R. T. Van Horn & Co., Publishers.*

January 13, 1870.

     Appearances indicate a cold snap.  Yesterday was a disagreeable day and last night there was a slight fall of snow.

     On Tuesday morning a boy, apparently about fifteen years of age, was found dead some five miles south-west of Kansas City.

     Several masquerades are now contemplated, and we may expect as gay a season of this kind of amusement as we had last year.

     Our friends, the Germans, are a pretty hilarious set.  Despite the snow storm and general inclemency of the weather, in passing Turner's Hall, last evening, we noticed in the neighboring bar-room any amount of merriment.  The guttural German shouts could easily be distinguished amid the medley of voices.

     Matt Foster & Co. are having the ceiling of their store covered with beautiful fresco paper.  They are gentlemen of taste, and delight in progress and improvement.

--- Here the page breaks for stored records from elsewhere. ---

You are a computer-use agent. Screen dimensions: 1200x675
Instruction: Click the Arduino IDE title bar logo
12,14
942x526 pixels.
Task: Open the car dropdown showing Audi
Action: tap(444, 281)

     Considerable bustle was created at the State Line depot yesterday afternoon by a detachment of recruits, 175 in number, en route from Leavenworth to join the 19th U. W. Inf. at Little Rock, Arkansas.  Two of them were strongly inclined to pursue their journey no further, but under the persuasion of an unamiable bayonet, concluded to change their mind.  Most of the party, however, seemed to be a jolly, contented set of young men.

     The "Fat Contributor" of the Cincinnati Times, A. Miner Griswold, will give a lecture on the interesting subject of "Injin Meal" at Frank's Hall, next Wednesday night.  The New York Tribune says:  "Griswold is a born humorist, and lives in an atmosphere of humor.  He was born to create fun, and lives to fulfill his mission."

     Prof. John Howard, lately from Leipzig, has just arrived among us, and will make this city his permanent residence.  The Professor is a first-class pianist and a teacher of vocalization and harmony, and proposes to exert himself to elevate the musical taste of our citizens.